Supplied entries Start Marker

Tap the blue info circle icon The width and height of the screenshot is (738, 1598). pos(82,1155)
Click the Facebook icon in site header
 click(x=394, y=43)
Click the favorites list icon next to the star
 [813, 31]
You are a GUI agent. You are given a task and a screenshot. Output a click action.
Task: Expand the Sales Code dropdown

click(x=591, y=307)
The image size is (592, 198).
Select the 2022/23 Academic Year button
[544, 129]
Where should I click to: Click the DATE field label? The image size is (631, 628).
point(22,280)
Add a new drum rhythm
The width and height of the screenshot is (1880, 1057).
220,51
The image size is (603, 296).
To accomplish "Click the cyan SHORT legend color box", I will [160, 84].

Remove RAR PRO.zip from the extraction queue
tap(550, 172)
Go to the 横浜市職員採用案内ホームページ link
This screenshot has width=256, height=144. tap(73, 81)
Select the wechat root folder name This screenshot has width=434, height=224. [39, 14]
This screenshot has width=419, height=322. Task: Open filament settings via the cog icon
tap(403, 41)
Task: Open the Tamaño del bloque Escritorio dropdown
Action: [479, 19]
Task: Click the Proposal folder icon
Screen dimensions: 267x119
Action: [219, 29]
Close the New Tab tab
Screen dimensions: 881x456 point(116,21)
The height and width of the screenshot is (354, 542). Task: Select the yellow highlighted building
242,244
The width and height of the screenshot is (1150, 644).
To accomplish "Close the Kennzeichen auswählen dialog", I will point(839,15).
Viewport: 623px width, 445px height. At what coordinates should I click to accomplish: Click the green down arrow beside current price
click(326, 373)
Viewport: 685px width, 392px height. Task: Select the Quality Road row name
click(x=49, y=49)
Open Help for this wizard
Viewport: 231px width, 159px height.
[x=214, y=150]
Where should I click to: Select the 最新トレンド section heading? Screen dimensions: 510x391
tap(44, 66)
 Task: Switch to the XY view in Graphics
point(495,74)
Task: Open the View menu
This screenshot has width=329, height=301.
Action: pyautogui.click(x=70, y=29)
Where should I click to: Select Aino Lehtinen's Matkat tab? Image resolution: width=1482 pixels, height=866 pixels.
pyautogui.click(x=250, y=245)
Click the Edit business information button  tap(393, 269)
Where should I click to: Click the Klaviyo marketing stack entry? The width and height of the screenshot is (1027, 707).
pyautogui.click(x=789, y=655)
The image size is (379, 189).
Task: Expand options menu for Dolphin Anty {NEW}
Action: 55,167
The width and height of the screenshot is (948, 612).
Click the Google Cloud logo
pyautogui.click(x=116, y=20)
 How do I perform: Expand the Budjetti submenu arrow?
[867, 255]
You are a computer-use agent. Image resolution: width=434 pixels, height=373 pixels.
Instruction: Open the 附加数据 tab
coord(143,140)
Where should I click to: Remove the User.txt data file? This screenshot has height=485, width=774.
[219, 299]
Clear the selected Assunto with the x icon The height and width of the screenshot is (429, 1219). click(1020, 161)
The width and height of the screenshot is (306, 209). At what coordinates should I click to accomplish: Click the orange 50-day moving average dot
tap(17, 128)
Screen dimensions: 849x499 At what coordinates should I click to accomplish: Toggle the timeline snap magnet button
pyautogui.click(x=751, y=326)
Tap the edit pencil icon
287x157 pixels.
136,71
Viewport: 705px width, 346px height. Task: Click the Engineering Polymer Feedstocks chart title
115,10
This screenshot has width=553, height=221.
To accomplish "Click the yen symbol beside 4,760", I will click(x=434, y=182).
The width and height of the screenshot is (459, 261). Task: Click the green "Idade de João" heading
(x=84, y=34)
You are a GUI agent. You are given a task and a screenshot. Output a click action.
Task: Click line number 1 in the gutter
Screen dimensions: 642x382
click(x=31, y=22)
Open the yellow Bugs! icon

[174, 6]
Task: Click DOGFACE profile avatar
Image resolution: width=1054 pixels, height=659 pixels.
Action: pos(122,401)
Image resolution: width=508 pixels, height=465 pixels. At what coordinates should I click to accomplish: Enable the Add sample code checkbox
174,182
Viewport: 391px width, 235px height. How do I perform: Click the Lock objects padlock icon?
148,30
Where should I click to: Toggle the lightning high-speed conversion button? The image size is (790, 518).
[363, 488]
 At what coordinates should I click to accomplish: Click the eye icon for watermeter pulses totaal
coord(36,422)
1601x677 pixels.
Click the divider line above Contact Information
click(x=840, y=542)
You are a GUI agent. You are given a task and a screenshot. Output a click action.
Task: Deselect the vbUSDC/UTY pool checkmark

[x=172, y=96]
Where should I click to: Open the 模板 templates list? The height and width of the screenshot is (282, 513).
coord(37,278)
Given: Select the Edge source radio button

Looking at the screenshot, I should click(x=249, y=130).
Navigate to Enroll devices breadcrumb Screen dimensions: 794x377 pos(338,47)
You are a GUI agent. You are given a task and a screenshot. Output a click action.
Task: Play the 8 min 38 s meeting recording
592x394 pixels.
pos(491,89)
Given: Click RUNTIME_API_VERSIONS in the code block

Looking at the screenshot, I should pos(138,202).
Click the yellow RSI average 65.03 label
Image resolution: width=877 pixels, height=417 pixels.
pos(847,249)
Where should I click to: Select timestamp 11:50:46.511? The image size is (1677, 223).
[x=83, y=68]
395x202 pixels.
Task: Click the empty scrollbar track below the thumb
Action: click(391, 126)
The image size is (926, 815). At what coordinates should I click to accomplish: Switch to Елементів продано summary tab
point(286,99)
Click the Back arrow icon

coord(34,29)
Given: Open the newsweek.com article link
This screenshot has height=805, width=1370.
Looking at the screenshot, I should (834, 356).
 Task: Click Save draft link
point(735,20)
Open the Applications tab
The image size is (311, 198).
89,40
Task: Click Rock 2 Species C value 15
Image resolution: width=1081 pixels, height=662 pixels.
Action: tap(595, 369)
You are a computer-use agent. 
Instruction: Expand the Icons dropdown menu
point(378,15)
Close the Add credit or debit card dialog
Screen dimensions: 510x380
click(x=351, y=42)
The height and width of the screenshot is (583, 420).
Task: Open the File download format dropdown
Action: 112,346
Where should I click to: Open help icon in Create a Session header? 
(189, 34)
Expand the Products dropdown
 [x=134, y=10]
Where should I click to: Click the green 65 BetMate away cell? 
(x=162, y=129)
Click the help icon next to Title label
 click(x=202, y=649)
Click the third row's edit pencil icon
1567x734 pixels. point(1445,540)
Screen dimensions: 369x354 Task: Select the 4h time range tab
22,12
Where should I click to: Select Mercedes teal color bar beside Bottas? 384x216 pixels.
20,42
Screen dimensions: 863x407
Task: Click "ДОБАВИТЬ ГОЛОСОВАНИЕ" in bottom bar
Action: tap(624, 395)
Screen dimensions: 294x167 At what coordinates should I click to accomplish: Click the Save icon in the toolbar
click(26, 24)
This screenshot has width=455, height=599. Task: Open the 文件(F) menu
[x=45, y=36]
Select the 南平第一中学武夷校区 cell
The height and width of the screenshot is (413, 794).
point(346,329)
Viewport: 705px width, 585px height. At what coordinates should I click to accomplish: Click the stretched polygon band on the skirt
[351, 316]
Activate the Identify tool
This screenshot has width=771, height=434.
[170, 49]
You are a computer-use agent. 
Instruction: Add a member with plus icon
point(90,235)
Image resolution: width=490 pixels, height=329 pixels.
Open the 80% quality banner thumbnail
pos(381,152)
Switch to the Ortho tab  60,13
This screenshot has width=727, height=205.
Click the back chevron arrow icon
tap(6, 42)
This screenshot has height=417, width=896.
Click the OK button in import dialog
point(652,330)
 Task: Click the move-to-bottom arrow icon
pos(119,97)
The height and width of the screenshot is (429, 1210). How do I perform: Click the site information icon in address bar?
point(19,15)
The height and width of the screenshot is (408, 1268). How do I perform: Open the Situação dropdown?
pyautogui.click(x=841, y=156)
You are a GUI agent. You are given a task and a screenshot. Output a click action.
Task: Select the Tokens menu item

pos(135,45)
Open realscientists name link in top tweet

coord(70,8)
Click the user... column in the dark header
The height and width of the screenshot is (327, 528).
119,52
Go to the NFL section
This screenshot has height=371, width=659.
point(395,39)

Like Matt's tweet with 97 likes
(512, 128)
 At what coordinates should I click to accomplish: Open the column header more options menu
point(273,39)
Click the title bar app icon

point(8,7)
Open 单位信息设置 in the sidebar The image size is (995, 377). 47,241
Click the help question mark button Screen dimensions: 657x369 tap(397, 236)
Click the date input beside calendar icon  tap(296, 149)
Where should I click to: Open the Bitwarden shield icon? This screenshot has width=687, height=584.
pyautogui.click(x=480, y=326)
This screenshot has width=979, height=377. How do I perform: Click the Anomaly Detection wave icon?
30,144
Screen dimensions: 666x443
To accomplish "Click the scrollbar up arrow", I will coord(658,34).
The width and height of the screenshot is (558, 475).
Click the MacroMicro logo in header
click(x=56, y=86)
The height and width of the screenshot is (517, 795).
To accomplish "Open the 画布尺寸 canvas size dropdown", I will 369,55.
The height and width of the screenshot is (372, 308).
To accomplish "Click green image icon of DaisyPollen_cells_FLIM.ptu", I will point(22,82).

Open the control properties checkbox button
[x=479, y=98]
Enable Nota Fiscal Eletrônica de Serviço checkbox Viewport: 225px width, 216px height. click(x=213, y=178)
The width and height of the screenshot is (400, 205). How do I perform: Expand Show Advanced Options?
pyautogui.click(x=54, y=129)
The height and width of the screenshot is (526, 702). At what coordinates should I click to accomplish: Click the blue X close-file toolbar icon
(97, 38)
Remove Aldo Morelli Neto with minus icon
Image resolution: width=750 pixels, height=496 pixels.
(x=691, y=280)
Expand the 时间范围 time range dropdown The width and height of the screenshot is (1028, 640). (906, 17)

Supplied entries End Marker

■ Exercise prompt:
If a line in the records contains the string "folder", copy it out.

■ Written reply:
Select the wechat root folder name This screenshot has width=434, height=224. [39, 14]
Task: Click the Proposal folder icon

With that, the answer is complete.